Pa kwam op het idee voor de namen voor mijn zusje en mij door een lieflijk Italiaans kinderliedje. Hij gaf trouwens ook mijn knuffel, die tot de dood ons scheidt bij mij zal blijven, een naam: Pipo. Versleet mijn zusje knuffel na knuffel, ik zeulde overal mijn Pipo mee naartoe. Oma heeft hem heel vaak gemaakt als hij kapot was en bijgevuld met verse watten. Hij lag tot in mijn jongvolwassenheid bij mij in bed. Als ik eerlijk ben, moet ik bekennen dat ik hem het liefst nu nog bij mij zou willen hebben als ik slaap. Zijn broosheid laat het echter niet toe. Ik zou hem letterlijk kapot knuffelen. Tijdens onze laatste verhuizing is hij ongelukkigerwijs in een doos beland, die nu ergens in een hoekje op zolder ligt te verstoffen. Zielig. Ik ga hem er snel vandaan halen. Foei Rabarbara!
Ik wil noemen
Naast heten wil ik ook noemen: “Wie ik liefheb, wil ik noemen” zou mijn lijfdichtregel wel kunnen zijn. Niet voor niets heb ik Boef zijn toepasselijke bijnaam gegeven en niet voor niets hield ik al vanaf de brugklas lijstjes bij in mijn agenda bij met data erachter. Van die tot die dag was ik verliefd op die. En van die tot die week op die. Al die mannen voorzag ik van namen: mierenneuker is er een die ik nog weet. Hij keerde steeds terug op mijn lijstje. Daarom schreef ik hem een heuse liefdesbrief die absoluut geen zoden aan de dijk zetten. Eerder het tegenovergestelde. Toen ik ouder werd en mijn verliefdheden wat serieuzer en minder onschuldig, verzon ik ook nog namen voor mijn ‘mannen’: roze sok, flap(drol?), sTommy. Niet allen even rooskleurig zie ik nu. Boef deed het tij keren en heeft in het ‘echte leven’ nog andere bijnamen. Ik ook. Maar niet alles moet verklapt worden in mijn columns. Er moet een zweem van mysterie blijven hangen rond Rabarbara. Het lijkt misschien wel of ik alles zeg en dat ik van mijn hart geen moordkuil maak. Maar diep, diep van binnen. Ja…daar, daar gebeurt het. Kan jij de gesponnen draden ontwarren?

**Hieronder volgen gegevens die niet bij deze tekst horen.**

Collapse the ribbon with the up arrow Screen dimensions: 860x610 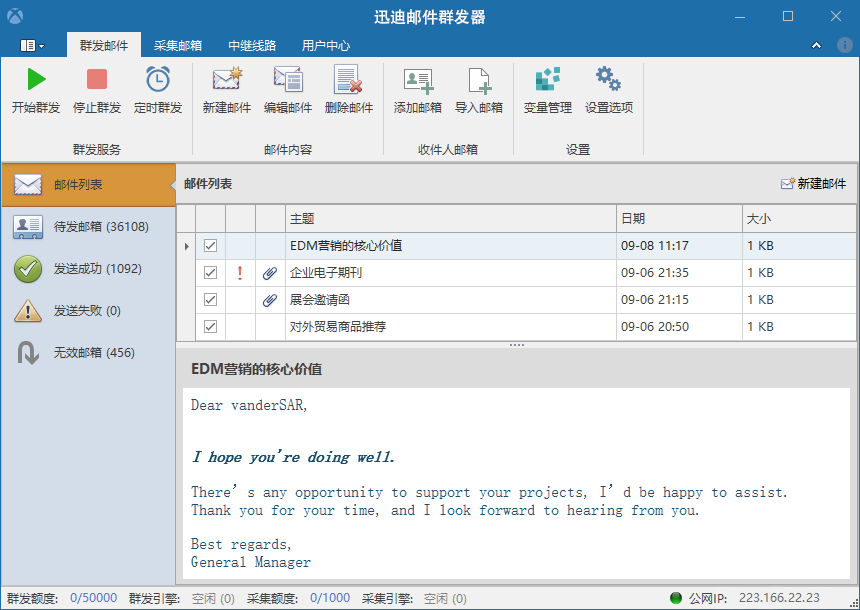click(816, 45)
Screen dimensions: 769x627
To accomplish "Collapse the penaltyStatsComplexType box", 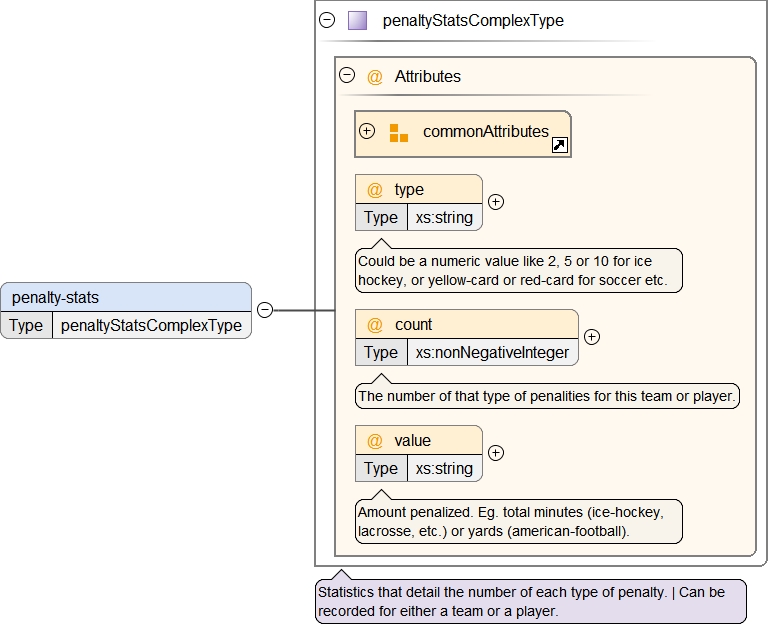I will (327, 20).
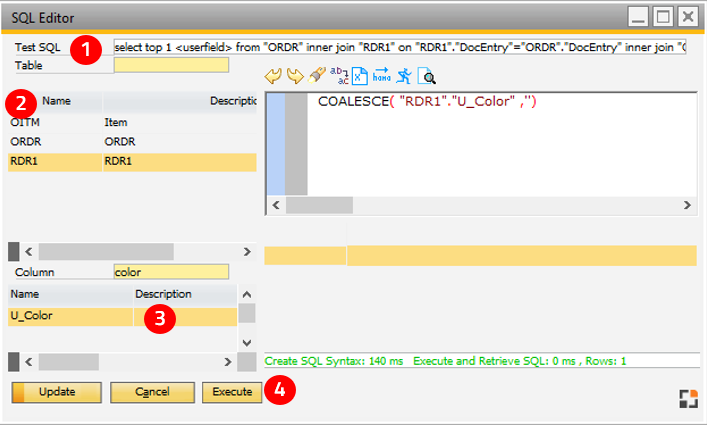The image size is (707, 427).
Task: Click the highlighter marker icon
Action: [x=316, y=76]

Lees ook: Vasitas troost met liedjes in je hoofd
Gedicht ‘Voor wie ik liefheb wil ik heten’ van Neeltje Maria Minn
5 reacties
ik denk wel dat het een mooi gedicht is, want het gaat over liefde, denk ik.
Mooi dus.
Wat me irriteert is dat het GEEN nederlands is; “voor….wil ik heten….”
Wat is dit voor een zin?Ik begrijp, denk ik, de bedoeling van de schrijfster wel, wat ze wil zeggen, maar (mijn frustratie) het lijkt mij wel dat het allemaal heel moeilijk en interessant moet worden opgeschreven door heren en vrouwen dichters……

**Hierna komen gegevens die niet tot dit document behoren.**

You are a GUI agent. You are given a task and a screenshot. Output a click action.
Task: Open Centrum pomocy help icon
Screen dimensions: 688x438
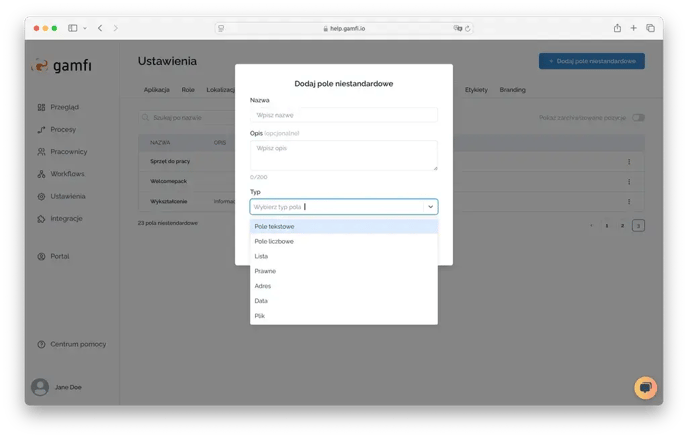(x=41, y=344)
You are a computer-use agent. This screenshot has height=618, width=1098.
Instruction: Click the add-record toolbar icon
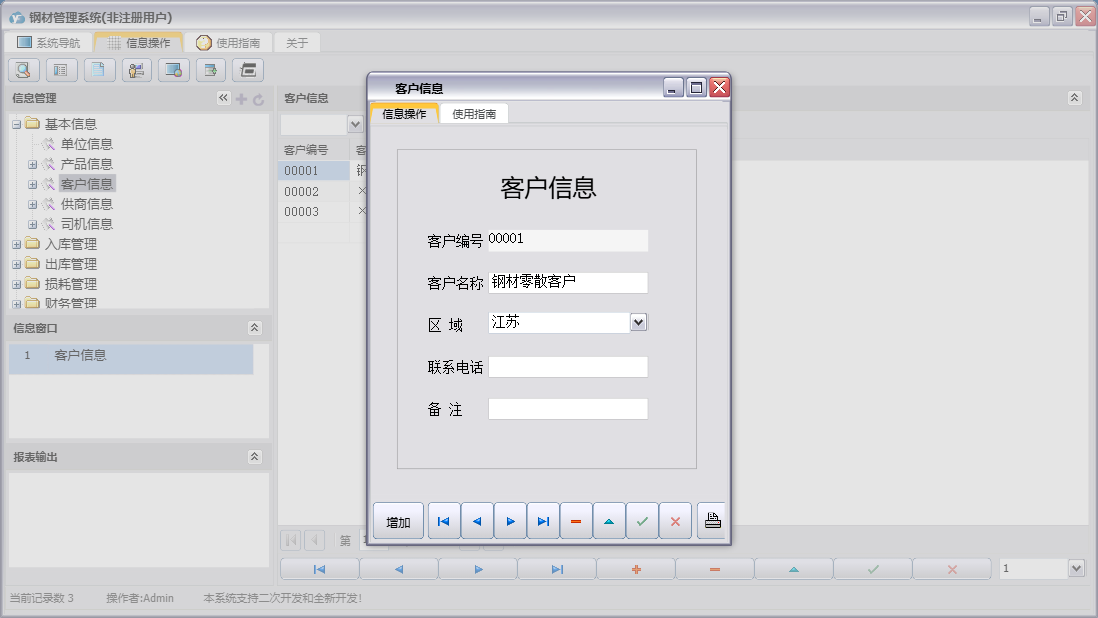[x=211, y=70]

In gewone zinnen levert het geen prijs op, of moet het wel een beetje moeilijk zijn????Nogmaals, mijn frustratie…….
Kan een dichter(es) mij niet raken met gewoon, grammaticair “juist” nederlands?? of kan dit alleen met “moeilijke, elitaire, zinnen”??????
Ik weet het niet en de waarheid is volgens mij zo heel erg simpel
Het is zeker een mooi gedicht. En we kunnen elkaar de hand schudden. Ik ben ook geen voorstander van heel moeilijke
gedichten. Ik sta voor heldere taal en sprekende beelden. Wel mag er originaliteit en creativiteit in een gedicht te
vinden zijn. Het spelen met grammaticale regels vind ik soms juist wel grappig. Maar ieder zijn eigen smaak.
De waarheid ligt ergens in het midden.